Skipjack Cultures


Our final Journey is coming to an end which mean that the semester is almost over, and what better way to end it than rebuilding a skipjack. The skipjack is a cultural symbol for the Chesapeake Bay. A skipjack defines the culture because they are a working boat that shapes the communities surrounding the bay. This skipjack captains plan there lives around the water because that is how they make their living. They have a crew of about 7 men who wake up at dawn to dredge under sail for wild oysters. Once the watermen reach there quota for the day, there are by boats that the captains can sell their oysters to. The by boats than make their way to the cities and ports where they sell the oyster to the factories and companies. They then process the oysters by selling whole or sucking and putting them into cans. These can were designed to preserve the oysters so they can stay fresh while traveling long distances. A majority of the people who lived in the cities worked in these shucking houses and factories. This just goes to show that all the communities around the water are designed because of the oyster businesses and watermen.
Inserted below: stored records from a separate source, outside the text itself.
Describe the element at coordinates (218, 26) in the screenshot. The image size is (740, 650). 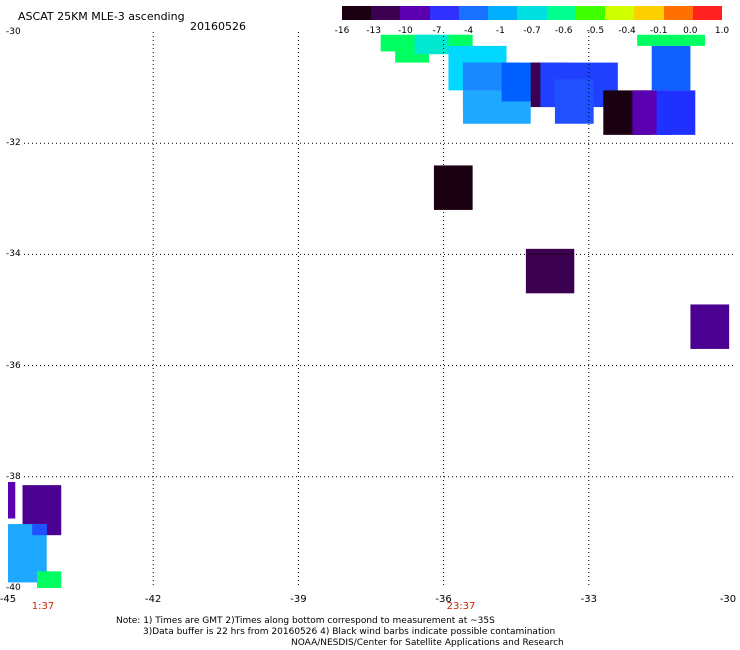
I see `map-date: 20160526` at that location.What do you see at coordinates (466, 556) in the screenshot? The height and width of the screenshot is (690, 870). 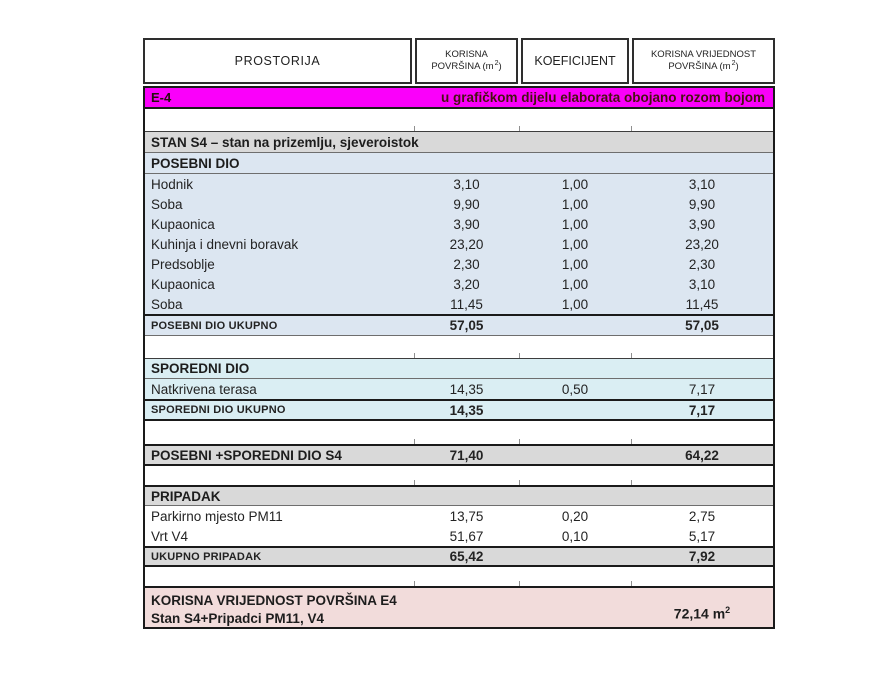 I see `total-area-cell: 65,42` at bounding box center [466, 556].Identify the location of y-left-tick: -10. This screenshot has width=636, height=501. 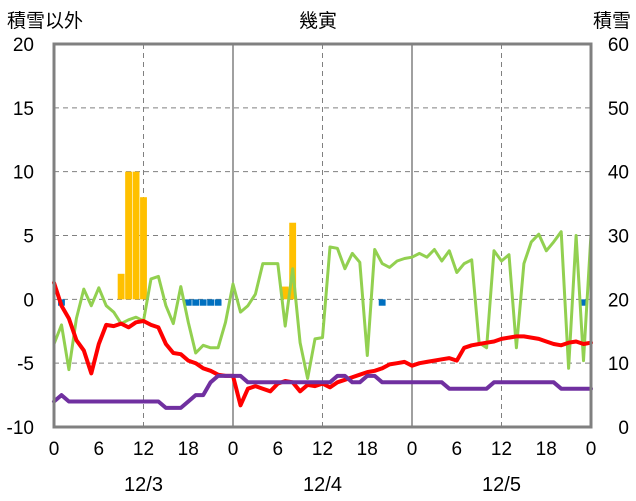
(20, 428). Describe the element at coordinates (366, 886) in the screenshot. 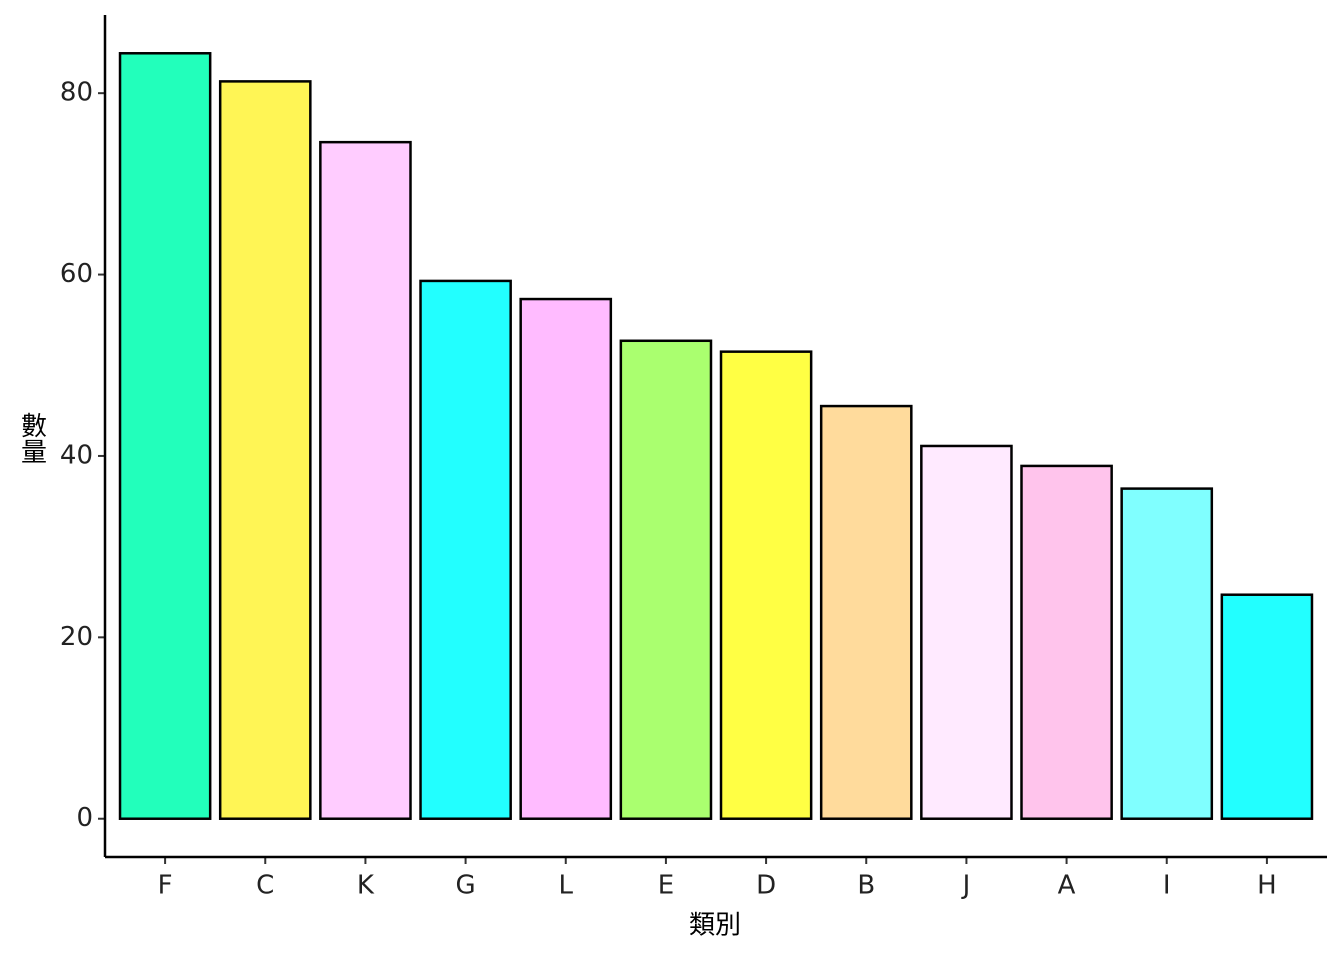

I see `x-tick-label: K` at that location.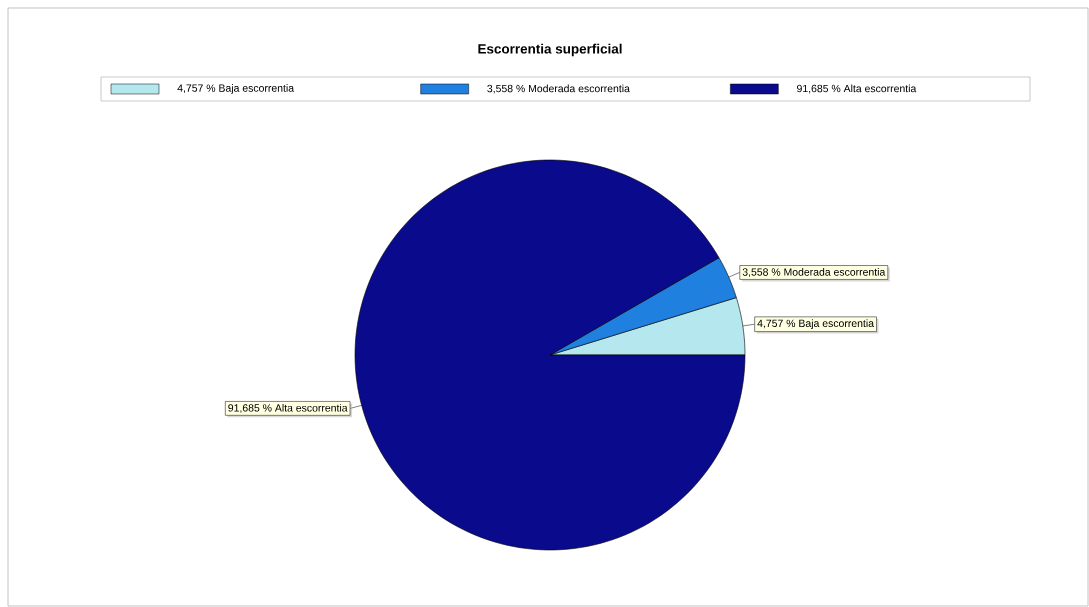  Describe the element at coordinates (814, 272) in the screenshot. I see `slice-label: 3,558 % Moderada escorrentia` at that location.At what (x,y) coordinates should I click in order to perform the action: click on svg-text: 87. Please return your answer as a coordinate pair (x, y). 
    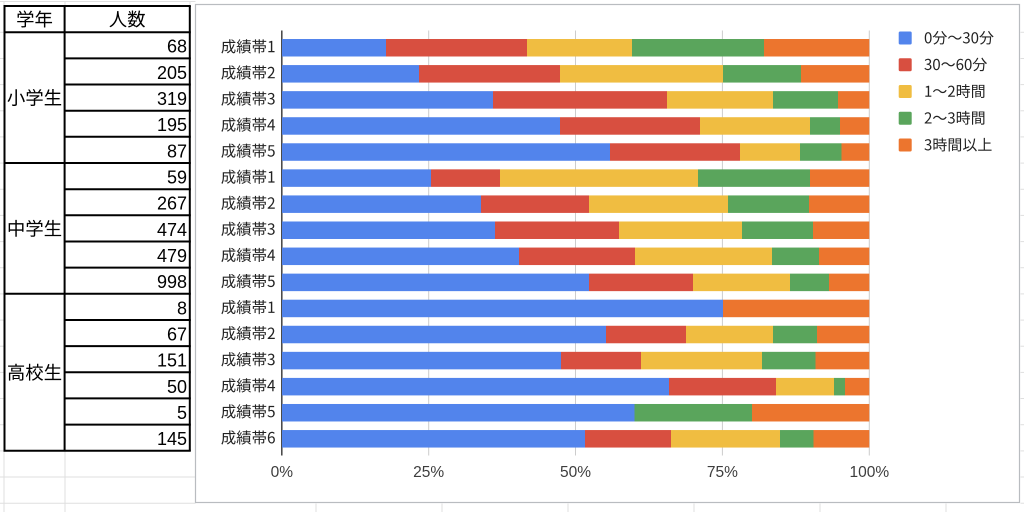
    Looking at the image, I should click on (177, 151).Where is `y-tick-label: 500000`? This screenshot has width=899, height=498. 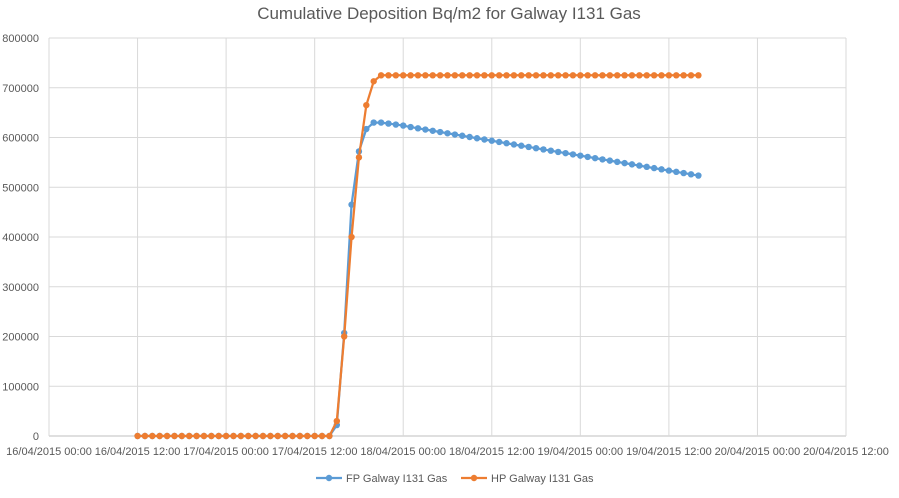 y-tick-label: 500000 is located at coordinates (20, 188).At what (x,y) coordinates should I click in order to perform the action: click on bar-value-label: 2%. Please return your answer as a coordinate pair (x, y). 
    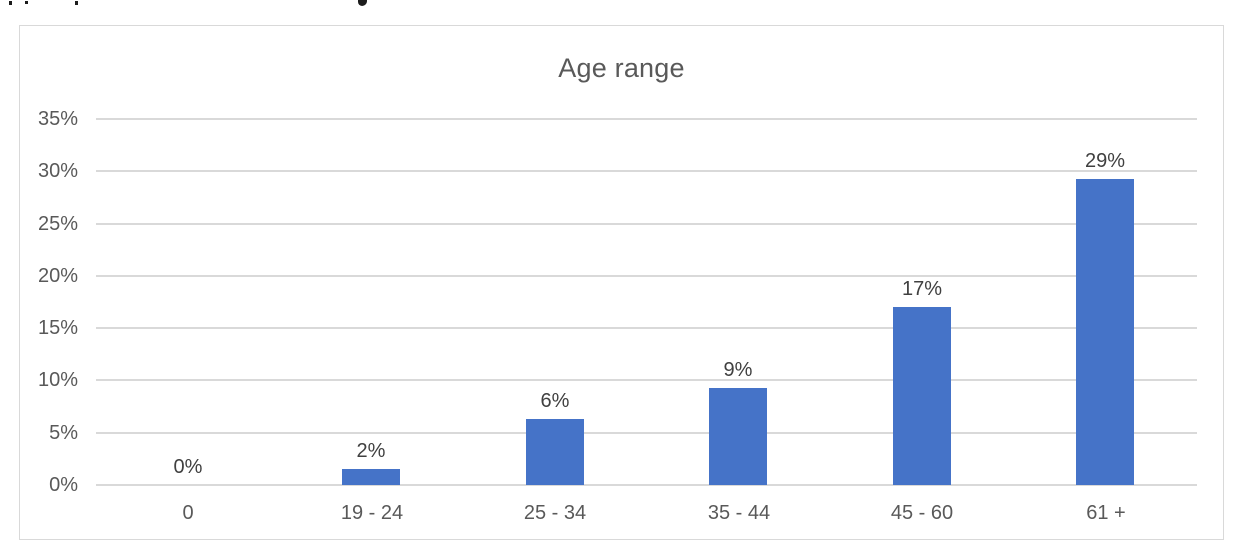
    Looking at the image, I should click on (371, 451).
While on journey four, we went down to Deal Island where we helped Professor Wiest and former Chesapeake semester Zach restore the skipjack Catherine. We meet her captain, Stoney, and professional skipjack restorer Mike V. We work with our hands and got dirty painting and cutting up wood all to help out with the restoration. Even though we had all the tools to make the job easier, I never realized how much work was needed in restoring a wooden boat. Ever piece of wood in shaped differently and take a long time to get the shape. I could not imagine how much effort it would have taken to build a skip back in the late1800s. These boats were designed with the purpose of the bay. Wide boat that sits low on the water with a shore hull because of the shallow waters of the bay. They were very practice for what they were used for. In fact, they were a little too good because they were over harvesting the oyster population down to 1%. They then were not allowed to power dredge and only use there sail to dredge the reefs. Now, the remaining 6 working skipjacks in the bay harvest by power dredging only two times a week. This allows for 150 bushels of oysters per day. This helps to make sure that the watermen do not over harvest so that the population is not harmed any more than we have already done.

Learning about the culture behind the skipjacks was very inspirational and listening to the stories of the captains gave you a better understanding on what life was like on the boat. On our last day on the island, were visiting a dock yard where we waited for a skipjack to return from harvesting oysters all morning. The oldest skipjack captain steered the heavy load ship to tie up and unload his catch. Captain Andy, the oldest skipjack captain in the world (93yo), is the most productive ship in the bay. We watched as the boat was unloading its bushels and we sat silently and observed. It was a beautiful sight to see. The boat sat heavy with a satisfying catch to unload. What an amazing experience to have witnessed and what better way to understand what oystering on one of these boats was like then seeing a captain in his natural habitat who had been I’m the industry for a very long time. What a unique culture and life style.